[[ Available data, beginning ]]

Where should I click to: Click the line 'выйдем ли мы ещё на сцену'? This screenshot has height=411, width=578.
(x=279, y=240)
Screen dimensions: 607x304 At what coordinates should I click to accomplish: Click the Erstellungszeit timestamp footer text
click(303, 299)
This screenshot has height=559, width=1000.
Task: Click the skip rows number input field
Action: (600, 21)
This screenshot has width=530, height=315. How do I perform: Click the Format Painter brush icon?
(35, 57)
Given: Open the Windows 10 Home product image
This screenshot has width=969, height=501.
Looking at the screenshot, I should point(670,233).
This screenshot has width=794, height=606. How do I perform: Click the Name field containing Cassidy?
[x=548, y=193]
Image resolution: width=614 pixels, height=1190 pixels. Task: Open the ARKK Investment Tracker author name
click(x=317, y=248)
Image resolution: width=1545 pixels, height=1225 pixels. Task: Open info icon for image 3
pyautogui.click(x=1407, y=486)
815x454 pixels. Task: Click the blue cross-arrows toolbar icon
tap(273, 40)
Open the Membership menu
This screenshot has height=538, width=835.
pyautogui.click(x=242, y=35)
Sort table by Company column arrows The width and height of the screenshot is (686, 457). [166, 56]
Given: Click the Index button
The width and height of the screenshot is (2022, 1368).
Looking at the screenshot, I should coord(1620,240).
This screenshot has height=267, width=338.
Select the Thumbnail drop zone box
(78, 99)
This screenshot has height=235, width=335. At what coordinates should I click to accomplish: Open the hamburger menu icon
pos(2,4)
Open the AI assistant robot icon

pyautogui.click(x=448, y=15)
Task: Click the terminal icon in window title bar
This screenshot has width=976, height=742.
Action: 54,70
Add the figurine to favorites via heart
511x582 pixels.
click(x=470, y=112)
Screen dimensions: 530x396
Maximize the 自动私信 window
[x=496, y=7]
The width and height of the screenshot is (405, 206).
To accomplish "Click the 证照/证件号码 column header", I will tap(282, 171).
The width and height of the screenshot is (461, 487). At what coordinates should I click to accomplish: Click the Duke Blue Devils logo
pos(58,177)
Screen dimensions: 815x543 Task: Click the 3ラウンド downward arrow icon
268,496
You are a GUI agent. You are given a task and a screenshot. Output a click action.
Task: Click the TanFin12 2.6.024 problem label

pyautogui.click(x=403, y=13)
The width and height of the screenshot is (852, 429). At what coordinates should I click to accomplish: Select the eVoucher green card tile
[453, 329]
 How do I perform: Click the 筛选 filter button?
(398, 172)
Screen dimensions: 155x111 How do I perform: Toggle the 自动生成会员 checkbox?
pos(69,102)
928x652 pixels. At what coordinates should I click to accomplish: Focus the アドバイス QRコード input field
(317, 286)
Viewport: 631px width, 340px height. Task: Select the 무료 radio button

[[ Available data, end ]]

▶ **Required action**: Please return all lines from the records that hold the word "column".

▶ **Task output**:
Sort table by Company column arrows The width and height of the screenshot is (686, 457). [166, 56]
To accomplish "Click the 证照/证件号码 column header", I will tap(282, 171).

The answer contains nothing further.